Seminar on "Friendly fire: the trade impact of the Russia sanctions and counter-sanctions"

Speaker Professor Matthieu Crozet
Professor of Economics
Visiting Professor
Chinese University of Hong Kong
Date 15 February 2017 (Wednesday) 
Time 11:00am – 12:15pm
Venue WYL314, Dorothy Y. L. Wong Building


Matthieu Crozet is a Professor of economics. He received his Ph.D. from the University of Paris I PanthéonSorbonne in 2000. He was professor of economics at the university of Paris 1 and the Paris School of Economics, before joining the University of Paris-Sud / Paris Saclay (France). He is currently a visiting professor at CUHK, in Hong Kong. He has also taught international trade at University of Lausanne (Switzerland), BNU and SUIBE (China). He also served as a scientific advisor at CEPII (France) and parttime consultant for the World Bank. He has published many articles in leading scholarly journals, such as the Review of Economic Studies, the Journal of International Economics, the European Economic Review, etc.
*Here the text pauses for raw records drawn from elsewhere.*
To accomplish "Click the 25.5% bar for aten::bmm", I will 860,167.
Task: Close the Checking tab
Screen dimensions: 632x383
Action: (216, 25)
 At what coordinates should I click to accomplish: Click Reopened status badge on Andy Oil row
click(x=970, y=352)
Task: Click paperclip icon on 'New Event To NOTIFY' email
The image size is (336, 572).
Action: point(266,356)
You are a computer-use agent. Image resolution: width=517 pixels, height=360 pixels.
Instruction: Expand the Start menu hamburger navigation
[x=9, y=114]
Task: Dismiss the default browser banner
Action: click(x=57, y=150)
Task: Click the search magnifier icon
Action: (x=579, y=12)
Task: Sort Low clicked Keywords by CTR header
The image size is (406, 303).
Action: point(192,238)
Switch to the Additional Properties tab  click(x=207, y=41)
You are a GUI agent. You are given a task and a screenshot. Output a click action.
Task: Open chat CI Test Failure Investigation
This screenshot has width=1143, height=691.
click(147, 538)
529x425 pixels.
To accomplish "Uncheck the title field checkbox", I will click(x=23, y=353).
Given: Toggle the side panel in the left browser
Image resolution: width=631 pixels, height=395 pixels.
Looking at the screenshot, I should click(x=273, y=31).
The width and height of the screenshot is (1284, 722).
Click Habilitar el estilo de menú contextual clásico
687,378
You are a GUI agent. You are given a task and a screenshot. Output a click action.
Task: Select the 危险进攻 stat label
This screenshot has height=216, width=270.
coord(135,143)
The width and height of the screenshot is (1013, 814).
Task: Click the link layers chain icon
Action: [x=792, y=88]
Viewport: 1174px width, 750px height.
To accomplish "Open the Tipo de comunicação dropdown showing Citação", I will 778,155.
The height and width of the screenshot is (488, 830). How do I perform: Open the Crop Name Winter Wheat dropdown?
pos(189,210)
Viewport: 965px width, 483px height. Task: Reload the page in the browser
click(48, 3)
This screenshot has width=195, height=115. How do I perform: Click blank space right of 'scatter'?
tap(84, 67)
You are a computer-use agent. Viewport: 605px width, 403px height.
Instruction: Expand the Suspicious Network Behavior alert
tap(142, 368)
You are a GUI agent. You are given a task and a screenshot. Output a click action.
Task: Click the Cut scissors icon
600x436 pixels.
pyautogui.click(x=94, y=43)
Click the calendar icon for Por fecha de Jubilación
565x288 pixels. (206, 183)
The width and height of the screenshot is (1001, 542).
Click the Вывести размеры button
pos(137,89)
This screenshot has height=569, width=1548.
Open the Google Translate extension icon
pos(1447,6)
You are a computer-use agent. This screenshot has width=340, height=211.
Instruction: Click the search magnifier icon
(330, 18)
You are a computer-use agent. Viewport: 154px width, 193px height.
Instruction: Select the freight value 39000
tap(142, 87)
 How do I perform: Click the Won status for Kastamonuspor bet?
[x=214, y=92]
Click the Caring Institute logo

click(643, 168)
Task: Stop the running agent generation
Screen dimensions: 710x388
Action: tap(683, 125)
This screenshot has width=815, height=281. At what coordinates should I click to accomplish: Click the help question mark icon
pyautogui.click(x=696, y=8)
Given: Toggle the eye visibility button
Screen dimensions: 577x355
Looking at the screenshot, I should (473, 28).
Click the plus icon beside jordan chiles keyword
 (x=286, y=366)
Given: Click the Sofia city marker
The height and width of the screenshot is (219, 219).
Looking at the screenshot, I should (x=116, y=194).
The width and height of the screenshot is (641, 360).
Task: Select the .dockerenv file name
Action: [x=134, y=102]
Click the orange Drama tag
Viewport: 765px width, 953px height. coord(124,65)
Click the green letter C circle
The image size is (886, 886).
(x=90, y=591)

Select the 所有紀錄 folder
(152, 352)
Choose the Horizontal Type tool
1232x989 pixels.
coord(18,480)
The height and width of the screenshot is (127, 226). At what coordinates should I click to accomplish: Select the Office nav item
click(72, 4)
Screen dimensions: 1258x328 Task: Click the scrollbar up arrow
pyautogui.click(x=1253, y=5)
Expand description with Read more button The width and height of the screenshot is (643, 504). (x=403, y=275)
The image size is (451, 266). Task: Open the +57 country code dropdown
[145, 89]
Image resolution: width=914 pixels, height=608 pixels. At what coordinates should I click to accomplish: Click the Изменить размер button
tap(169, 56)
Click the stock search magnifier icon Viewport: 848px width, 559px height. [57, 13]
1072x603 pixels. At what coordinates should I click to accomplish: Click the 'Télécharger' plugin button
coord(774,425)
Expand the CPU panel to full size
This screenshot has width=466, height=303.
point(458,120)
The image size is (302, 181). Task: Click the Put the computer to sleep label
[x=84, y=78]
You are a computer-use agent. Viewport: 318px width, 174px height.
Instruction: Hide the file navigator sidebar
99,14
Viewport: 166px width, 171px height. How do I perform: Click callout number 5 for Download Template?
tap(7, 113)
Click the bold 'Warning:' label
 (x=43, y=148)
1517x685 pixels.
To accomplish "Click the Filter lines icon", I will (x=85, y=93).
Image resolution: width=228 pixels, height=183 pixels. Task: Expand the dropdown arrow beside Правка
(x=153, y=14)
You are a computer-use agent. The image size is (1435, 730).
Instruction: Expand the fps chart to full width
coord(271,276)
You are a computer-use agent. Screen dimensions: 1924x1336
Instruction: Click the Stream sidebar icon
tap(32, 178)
He is currently a co-editor of the European Economic Review. His research interests focus on international trade and economic geography. His most recent research is also related to the IO literature. It exploits firm-level data to examine the determinants of firms' performance in global markets.


​Economic sanctions are a frequent instrument of foreign policy. In a diplomatic conflict, they aim to elicit a change in the policies of foreign governments by damaging their economy. However, sanctions are not costless for the sending economy, where domestic firms involved in business with the target countries might incur economic damages. This paper evaluates these costs in terms of export losses of the diplomatic crisis that started in 2014 between the Russian Federation and 37 countries, (including the United States, the EU, and Japan) over the Ukrainian conflict for the implicated countries. 2014 Ukrainian revolution and subsequent military conflict in eastern and southern Ukraine. We first gauge the impact of the sanctions' regime using a structural gravity framework and quantify the trade losses in a general equilibrium counterfactual analysis. We estimate this loss at US$114 billion from 2014 until the end of 2015, with US$ 44 billion being borne by sanctioning Western countries. Interestingly, we find that the bulk of the impact stems from products that are not directly targeted by Russian retaliations (taking the form of an embargo on imports of agricultural products). This result suggests that most of the losses are not attributable to the Russian retaliation but to Western sanctions. We then investigate the underlying mechanism at the firm level using French customs data. Results indicate that neither consumer boycotts nor perceived country risk can account for the decline in exports of products that are not targeted by the Russian embargo. Instead, the disruption of the provision of trade finance services is found to have played an important role.